EXERCISE DETAILS — Show each line of the entries below that contains the word "search". Matches must have the same uppercase and lowercase letters.

******************************

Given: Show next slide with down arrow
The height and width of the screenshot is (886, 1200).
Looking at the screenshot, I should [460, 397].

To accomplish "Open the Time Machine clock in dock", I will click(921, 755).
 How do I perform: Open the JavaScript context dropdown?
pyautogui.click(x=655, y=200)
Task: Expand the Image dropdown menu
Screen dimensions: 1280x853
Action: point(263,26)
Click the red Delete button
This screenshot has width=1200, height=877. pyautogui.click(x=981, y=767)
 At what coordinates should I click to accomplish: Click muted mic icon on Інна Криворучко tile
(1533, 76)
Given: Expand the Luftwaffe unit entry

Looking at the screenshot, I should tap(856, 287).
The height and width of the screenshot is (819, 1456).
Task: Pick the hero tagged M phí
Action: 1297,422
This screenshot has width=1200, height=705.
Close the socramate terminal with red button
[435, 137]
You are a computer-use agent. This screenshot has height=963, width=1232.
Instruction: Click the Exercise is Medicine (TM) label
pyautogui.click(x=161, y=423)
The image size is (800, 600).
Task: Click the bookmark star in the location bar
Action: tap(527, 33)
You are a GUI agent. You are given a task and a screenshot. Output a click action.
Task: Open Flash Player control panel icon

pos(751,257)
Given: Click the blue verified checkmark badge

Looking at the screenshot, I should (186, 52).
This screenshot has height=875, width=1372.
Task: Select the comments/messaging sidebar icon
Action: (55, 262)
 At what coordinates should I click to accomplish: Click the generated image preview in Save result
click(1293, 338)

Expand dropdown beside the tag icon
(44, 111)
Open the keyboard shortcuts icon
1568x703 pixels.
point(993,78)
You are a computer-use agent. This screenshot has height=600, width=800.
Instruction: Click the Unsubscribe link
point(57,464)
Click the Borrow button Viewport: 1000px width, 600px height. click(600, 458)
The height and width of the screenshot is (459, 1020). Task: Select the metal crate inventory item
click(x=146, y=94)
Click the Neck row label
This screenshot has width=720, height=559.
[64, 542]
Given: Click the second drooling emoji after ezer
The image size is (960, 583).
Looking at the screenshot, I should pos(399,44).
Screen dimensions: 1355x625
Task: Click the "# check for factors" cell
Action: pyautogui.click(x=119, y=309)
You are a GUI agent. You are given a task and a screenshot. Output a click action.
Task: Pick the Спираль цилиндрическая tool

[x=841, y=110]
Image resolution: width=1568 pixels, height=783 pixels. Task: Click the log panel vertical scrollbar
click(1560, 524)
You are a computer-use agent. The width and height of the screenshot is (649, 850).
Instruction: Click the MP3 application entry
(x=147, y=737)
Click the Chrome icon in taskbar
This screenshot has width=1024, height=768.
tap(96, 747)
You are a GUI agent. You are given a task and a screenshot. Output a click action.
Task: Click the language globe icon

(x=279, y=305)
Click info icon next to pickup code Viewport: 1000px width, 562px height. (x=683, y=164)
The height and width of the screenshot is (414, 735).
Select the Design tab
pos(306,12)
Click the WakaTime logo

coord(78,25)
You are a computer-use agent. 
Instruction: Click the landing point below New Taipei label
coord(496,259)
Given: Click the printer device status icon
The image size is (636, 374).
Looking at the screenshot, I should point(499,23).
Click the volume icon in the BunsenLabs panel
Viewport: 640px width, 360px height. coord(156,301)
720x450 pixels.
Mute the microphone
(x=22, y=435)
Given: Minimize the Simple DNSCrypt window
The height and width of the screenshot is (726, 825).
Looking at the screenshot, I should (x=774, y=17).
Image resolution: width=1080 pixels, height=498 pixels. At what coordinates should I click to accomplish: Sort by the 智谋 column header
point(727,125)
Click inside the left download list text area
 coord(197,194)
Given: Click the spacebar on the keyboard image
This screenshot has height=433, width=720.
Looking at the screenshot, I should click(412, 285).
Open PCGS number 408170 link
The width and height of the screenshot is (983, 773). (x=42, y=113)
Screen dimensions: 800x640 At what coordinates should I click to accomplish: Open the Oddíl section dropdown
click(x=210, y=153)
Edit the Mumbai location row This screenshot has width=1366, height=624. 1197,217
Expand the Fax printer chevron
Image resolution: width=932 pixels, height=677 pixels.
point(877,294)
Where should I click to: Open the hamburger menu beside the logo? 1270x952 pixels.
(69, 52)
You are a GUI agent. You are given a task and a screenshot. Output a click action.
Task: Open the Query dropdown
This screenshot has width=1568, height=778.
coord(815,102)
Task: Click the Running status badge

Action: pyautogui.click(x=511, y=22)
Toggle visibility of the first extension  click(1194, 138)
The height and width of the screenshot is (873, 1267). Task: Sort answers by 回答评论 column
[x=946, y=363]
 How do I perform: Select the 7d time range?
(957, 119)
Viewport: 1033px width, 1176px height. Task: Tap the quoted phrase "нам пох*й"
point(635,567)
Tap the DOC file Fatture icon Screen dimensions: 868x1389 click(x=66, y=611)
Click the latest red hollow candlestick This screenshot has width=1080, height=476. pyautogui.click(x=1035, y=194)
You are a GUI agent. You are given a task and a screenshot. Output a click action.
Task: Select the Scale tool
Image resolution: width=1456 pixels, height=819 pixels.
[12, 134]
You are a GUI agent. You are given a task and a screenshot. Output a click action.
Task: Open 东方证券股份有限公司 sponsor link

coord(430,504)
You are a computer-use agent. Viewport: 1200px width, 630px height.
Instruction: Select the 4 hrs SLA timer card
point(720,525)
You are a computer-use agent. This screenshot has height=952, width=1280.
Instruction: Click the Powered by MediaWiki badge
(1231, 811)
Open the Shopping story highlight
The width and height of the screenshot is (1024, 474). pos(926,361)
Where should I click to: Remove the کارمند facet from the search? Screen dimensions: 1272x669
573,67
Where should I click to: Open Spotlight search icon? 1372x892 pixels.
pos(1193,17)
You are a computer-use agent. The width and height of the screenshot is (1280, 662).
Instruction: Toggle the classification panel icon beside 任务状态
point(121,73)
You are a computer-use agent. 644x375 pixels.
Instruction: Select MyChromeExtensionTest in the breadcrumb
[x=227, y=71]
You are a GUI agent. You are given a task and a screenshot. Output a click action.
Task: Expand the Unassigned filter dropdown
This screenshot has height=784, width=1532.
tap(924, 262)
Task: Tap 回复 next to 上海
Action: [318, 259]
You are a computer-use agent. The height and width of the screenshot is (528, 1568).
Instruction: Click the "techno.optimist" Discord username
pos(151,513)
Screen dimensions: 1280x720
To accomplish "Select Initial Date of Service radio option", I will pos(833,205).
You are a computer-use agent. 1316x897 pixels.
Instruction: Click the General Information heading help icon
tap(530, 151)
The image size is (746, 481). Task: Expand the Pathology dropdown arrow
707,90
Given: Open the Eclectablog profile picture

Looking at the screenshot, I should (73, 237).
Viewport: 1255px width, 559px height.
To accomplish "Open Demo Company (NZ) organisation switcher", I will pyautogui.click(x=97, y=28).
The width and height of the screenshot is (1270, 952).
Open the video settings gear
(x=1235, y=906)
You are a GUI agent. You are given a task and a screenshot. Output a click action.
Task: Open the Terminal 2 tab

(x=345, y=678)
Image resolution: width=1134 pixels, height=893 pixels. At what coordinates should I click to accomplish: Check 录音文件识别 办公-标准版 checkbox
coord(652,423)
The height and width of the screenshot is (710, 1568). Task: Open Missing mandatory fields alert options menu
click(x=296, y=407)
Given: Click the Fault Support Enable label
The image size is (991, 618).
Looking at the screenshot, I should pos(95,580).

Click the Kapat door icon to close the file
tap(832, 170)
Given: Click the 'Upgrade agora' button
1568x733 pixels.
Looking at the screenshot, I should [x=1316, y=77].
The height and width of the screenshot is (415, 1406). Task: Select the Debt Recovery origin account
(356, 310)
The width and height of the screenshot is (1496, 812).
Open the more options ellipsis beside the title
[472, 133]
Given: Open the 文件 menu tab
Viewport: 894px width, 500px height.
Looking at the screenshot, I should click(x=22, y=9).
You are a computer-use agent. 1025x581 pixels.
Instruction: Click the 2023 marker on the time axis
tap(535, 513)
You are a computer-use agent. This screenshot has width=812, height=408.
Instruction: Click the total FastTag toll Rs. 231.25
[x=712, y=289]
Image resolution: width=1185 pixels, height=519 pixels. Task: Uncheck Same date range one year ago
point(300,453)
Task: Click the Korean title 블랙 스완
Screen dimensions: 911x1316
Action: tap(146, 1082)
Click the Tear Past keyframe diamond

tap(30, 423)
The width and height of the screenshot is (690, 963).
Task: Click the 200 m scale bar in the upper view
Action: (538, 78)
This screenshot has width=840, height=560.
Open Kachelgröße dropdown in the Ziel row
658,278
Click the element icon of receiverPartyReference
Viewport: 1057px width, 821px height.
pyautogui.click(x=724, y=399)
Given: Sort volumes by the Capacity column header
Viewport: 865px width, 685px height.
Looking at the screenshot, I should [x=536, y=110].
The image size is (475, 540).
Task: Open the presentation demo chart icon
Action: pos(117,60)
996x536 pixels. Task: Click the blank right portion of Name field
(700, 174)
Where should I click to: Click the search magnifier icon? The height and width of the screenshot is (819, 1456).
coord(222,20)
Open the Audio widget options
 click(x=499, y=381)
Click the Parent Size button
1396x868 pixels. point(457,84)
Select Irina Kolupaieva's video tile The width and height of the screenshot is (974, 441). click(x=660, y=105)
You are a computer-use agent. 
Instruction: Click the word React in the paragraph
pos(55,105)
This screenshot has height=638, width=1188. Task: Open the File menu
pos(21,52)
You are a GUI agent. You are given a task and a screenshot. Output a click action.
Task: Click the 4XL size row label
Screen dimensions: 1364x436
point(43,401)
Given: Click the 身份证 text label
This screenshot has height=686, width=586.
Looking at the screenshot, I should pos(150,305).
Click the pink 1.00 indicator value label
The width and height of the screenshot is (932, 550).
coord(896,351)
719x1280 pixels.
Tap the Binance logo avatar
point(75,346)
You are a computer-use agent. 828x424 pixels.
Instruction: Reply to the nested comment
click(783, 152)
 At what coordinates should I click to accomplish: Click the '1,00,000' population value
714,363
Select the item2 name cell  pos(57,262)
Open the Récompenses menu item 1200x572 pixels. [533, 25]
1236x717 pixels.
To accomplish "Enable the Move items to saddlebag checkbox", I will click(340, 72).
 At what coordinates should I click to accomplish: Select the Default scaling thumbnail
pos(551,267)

******************************

WRITTEN SOLUTION —
Where should I click to: Remove the کارمند facet from the search? Screen dimensions: 1272x669
Where should I click to: Open Spotlight search icon? 1372x892 pixels.
Where should I click to: Click the search magnifier icon? The height and width of the screenshot is (819, 1456).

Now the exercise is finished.